TASK DIRECTIONS ::
Recast the listing below as a numbered list and leave out any blank lines.

DATA TO USE ::
******************************
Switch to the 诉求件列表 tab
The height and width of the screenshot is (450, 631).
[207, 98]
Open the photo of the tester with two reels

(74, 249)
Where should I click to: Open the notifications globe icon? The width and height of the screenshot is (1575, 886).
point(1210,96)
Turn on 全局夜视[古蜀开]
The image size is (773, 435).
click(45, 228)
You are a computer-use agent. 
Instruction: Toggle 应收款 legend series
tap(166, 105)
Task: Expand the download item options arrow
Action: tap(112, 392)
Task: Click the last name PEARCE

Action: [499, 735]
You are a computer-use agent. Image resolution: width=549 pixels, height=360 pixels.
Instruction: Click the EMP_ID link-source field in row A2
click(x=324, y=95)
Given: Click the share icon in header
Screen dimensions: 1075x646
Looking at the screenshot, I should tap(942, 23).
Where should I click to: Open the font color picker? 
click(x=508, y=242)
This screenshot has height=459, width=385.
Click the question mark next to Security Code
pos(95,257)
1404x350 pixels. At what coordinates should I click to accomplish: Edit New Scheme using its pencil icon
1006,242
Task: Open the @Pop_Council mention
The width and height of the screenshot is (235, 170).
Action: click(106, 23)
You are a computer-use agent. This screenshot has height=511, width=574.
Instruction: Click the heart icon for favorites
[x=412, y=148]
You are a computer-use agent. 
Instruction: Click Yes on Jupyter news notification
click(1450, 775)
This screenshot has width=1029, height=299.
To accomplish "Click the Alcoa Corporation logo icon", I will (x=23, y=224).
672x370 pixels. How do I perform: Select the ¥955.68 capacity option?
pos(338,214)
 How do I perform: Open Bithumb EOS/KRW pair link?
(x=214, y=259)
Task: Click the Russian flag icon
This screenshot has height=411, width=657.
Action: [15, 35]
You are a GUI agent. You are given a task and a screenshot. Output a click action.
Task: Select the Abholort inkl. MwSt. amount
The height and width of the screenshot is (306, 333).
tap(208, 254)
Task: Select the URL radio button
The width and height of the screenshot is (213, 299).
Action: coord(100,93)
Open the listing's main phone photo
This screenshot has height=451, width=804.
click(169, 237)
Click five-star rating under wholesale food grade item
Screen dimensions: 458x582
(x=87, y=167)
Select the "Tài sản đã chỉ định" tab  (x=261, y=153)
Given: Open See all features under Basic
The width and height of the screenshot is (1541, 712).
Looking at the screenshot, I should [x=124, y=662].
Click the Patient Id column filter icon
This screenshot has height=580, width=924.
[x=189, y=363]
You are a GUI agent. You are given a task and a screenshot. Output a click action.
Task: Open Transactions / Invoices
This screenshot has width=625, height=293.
******************************
SOLUTION FOR THIS PROBLEM ::
1. Switch to the 诉求件列表 tab
2. The height and width of the screenshot is (450, 631).
3. [207, 98]
4. Open the photo of the tester with two reels
5. (74, 249)
6. Where should I click to: Open the notifications globe icon? The width and height of the screenshot is (1575, 886).
7. point(1210,96)
8. Turn on 全局夜视[古蜀开]
9. The image size is (773, 435).
10. click(45, 228)
11. You are a computer-use agent. 
12. Instruction: Toggle 应收款 legend series
13. tap(166, 105)
14. Task: Expand the download item options arrow
15. Action: tap(112, 392)
16. Task: Click the last name PEARCE
17. Action: [499, 735]
18. You are a computer-use agent. Image resolution: width=549 pixels, height=360 pixels.
19. Instruction: Click the EMP_ID link-source field in row A2
20. click(x=324, y=95)
21. Given: Click the share icon in header
22. Screen dimensions: 1075x646
23. Looking at the screenshot, I should tap(942, 23).
24. Where should I click to: Open the font color picker? 
25. click(x=508, y=242)
26. This screenshot has height=459, width=385.
27. Click the question mark next to Security Code
28. pos(95,257)
29. 1404x350 pixels. At what coordinates should I click to accomplish: Edit New Scheme using its pencil icon
30. 1006,242
31. Task: Open the @Pop_Council mention
32. The width and height of the screenshot is (235, 170).
33. Action: click(106, 23)
34. You are a computer-use agent. This screenshot has height=511, width=574.
35. Instruction: Click the heart icon for favorites
36. [x=412, y=148]
37. You are a computer-use agent. 
38. Instruction: Click Yes on Jupyter news notification
39. click(1450, 775)
40. This screenshot has width=1029, height=299.
41. To accomplish "Click the Alcoa Corporation logo icon", I will (x=23, y=224).
42. 672x370 pixels. How do I perform: Select the ¥955.68 capacity option?
43. pos(338,214)
44.  How do I perform: Open Bithumb EOS/KRW pair link?
45. (x=214, y=259)
46. Task: Click the Russian flag icon
47. This screenshot has height=411, width=657.
48. Action: [15, 35]
49. You are a GUI agent. You are given a task and a screenshot. Output a click action.
50. Task: Select the Abholort inkl. MwSt. amount
51. The height and width of the screenshot is (306, 333).
52. tap(208, 254)
53. Task: Select the URL radio button
54. The width and height of the screenshot is (213, 299).
55. Action: coord(100,93)
56. Open the listing's main phone photo
57. This screenshot has height=451, width=804.
58. click(169, 237)
59. Click five-star rating under wholesale food grade item
60. Screen dimensions: 458x582
61. (x=87, y=167)
62. Select the "Tài sản đã chỉ định" tab  (x=261, y=153)
63. Given: Open See all features under Basic
64. The width and height of the screenshot is (1541, 712).
65. Looking at the screenshot, I should [x=124, y=662].
66. Click the Patient Id column filter icon
67. This screenshot has height=580, width=924.
68. [x=189, y=363]
69. You are a GUI agent. You are given a task and a screenshot. Output a click action.
70. Task: Open Transactions / Invoices
71. This screenshot has width=625, height=293.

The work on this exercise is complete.